8.5.7.2 Simulation plan for glass data
The basic scheme is the same as the explanation in Simulation plan, the section above, but there are some differences. For the glass data, 20 random splits of a dataset will be generated into test sets so that an average ROC curve aggregated from 20 ROC curves can be provided. Specifically, 6 observations per source are assigned to a test set, and the rest is assigned to a training set. Then, 16 to 18 fragments per a source remain in a training set, which is not enough to estimate 18 by 18 covariance matrix for each source, and covariance estimation is a necessary process for optimal rule. Alternatively, we use pooled covariance estimate for optimal rule with the glass data. One way is to use a single pooled covariance across all sources, and another one is apply separate pooled covariance estimate for each company. The latter is based on our prior belief that covariance structure could differ by company, and could be similar within the same company while there is the possibility that a single sample covariance across all sources is more reliable than separate ones.

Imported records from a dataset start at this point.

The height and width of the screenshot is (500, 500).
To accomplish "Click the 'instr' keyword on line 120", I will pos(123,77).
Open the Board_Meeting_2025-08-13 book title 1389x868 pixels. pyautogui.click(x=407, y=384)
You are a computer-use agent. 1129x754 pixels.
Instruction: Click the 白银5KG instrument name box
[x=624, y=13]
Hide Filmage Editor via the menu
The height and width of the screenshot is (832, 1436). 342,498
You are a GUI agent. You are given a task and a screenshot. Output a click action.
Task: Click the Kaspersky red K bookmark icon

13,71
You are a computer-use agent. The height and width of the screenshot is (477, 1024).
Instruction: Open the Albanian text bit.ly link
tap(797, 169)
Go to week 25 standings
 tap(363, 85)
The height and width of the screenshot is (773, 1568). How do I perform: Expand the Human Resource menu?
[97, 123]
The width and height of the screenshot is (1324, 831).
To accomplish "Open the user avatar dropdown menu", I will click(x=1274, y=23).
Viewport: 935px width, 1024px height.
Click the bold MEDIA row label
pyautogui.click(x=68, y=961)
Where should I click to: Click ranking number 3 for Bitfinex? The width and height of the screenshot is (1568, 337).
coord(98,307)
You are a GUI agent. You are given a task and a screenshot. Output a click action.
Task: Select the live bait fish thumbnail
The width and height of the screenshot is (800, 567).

Besides, unlike the other methods, randomforest method needs to train its model while the other methods just computes their matching rule based on summary statistics. Since feature differences are calculated from all pairwise observations in a training set, a serious imbalance to the number of pairs from the same sources, and that from different sources happens as the number of sources and the number of observations increase. To address some potential problems due to the imbalance, we also employ downsampling technique to randomforest method where twice the number of pairs from the same sources is randomly selected from different sources instead of utilizing all pairs from different sources.
Lastly, subsets of the whole data will be used to compare mathing techniques where a subset of data is determined by choosing different glass panes. For example, we can apply matching methods to a dataset with 6 different panes (AA, AB, AC, BA, BB, and BC) as the whole data. In this report, a scenario will be based on a subset of the entire glass data, and several scenarios will be presented.
To sum up, two kinds of average of 20 ROC curves will be presented for each scenario: average of the values of TPRs and FPRs by threshold value, and average of cumulatively largest vause of TPR in each bin for FPR. Optimal rule’s performance will be compared with LDA, QDA, and randomforest based on feature differences as before, but optimal rule and randomforest have two different scenarios. For optimal rule, one is to apply a single pooled covariance across all sources, and the other is to use separate pooled covariance for each company. Randomforest will present a regualr one without downsampling, and one with downsampling. Consequently, there will be 6 methods compared.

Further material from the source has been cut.